Downloading and compiling
First of all, download the source code or, if you want the latest version, clone my GIT repository:
$ git clone https://www.ex-nunc.org/projects/pdonadeo/cairo_toy.git cairo_toy.git
To compile the program you need:
- OCaml (I have version 3.10.2, but probably 3.10.0 or 3.10.1 are ok);
- Lablgtk2, the OCaml binding to GTK2;
- the OCaml binding to libcairo.
All these packages are available in any recent Linux distribution; on Debian/Ubuntu:
$ aptitude install ocaml liblablgtk2-ocaml-dev libcairo-ocaml-dev
To compile instruct this command inside the program directory:
$ ocamlbuild demo_toy.native
The code
The program is very simple and is essentially derived from Erik's code: the core is the functor Toy_maker.Make which accepts, as input, a module with the following signature INTERACTOR:
module type INTERACTOR = sig type state val init_state : state val win_title : string val init_width : int val init_height : int val cmd_line_handler : state -> string array -> state val keyboard_callback : state -> GdkEvent.Key.t -> state * bool val pointer_buttons_callback : state -> GdkEvent.Button.t -> state * bool val pointer_motion_callback : state -> GdkEvent.Motion.t -> state * bool val pointer_scroll_callback : state -> GdkEvent.Scroll.t -> state * bool val repaint : state -> Cairo.t -> int -> int -> state * bool end
In this module the user must provide a type state, which contains the application state, some initialization values, a command line handler (in case you need) and 4 event handlers for the following events:
- keyboard;
- mouse motion;
- mouse buttons;
- mouse wheel event (scroll events in GTK).

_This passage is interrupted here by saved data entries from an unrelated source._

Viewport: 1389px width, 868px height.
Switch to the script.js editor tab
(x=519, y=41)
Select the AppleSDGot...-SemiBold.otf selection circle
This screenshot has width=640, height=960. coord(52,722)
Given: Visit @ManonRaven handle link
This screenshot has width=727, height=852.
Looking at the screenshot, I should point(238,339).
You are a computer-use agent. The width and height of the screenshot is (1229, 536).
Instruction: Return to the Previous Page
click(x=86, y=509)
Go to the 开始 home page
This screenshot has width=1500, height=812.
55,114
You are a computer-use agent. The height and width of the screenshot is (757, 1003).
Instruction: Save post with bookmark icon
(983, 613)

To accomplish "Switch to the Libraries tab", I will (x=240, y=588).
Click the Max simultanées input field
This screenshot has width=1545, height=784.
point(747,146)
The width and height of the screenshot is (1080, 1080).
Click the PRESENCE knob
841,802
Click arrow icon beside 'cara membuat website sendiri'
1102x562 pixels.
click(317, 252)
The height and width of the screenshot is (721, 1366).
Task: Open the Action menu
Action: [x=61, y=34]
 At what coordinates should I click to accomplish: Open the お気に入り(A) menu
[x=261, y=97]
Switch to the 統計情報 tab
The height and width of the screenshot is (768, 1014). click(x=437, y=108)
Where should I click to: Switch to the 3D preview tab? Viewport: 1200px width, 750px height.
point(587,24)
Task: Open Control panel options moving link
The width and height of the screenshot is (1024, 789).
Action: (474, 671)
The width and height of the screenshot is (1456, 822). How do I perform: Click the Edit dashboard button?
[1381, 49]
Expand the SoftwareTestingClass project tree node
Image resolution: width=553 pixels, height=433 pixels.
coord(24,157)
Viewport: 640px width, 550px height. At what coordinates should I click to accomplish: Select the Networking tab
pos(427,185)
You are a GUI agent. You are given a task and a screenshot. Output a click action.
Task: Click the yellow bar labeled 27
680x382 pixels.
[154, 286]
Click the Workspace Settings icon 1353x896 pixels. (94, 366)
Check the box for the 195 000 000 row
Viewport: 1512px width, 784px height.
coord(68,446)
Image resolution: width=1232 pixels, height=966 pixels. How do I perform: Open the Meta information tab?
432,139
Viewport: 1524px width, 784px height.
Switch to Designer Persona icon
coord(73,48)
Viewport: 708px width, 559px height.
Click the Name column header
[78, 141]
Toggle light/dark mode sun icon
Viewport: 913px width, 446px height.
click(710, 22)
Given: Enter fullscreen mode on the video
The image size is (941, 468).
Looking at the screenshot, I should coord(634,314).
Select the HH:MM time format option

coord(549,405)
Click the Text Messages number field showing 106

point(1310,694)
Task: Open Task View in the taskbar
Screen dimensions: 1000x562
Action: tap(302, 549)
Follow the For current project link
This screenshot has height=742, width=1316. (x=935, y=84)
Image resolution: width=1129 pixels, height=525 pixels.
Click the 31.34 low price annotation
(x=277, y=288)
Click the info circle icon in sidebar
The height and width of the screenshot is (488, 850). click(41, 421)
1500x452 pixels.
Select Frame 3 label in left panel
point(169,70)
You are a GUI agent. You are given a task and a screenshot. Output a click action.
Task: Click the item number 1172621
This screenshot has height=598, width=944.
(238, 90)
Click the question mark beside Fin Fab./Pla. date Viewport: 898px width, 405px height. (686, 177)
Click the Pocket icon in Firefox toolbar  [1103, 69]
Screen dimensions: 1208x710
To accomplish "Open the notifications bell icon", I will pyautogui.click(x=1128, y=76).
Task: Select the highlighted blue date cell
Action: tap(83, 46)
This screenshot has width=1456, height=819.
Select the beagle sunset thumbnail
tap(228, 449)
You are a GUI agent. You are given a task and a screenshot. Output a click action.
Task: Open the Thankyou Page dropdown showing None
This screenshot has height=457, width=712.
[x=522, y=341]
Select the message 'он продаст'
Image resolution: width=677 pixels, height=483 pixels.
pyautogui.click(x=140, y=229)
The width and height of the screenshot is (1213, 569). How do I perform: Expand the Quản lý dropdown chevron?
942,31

The user also provides a repaint function, which takes care of repainting the Cairo context.
As a demo I wrote a simple My_interactor module implementing the following simple features:
- left click on the gray background creates a new circle;
- left click inside an existing circle moves it around;
- right click inside a circle deletes it;
- the mouse wheel zooms (in and out);
- middle click is used to pan;
Here is the result.
Yes, it's somewhat dull, but it does its job. Have fun!
1 September 2008, 18:58
This is off-topic, but i think your two-colour background makes the code quite hard to read. It looks like a list of unrelated lines, while it isn't, wich is a bit disturbing.
If you want to make the line number easy to associate with the corresponding code line, you could try a hover mechanism (highlighting the line under the mouse) instead.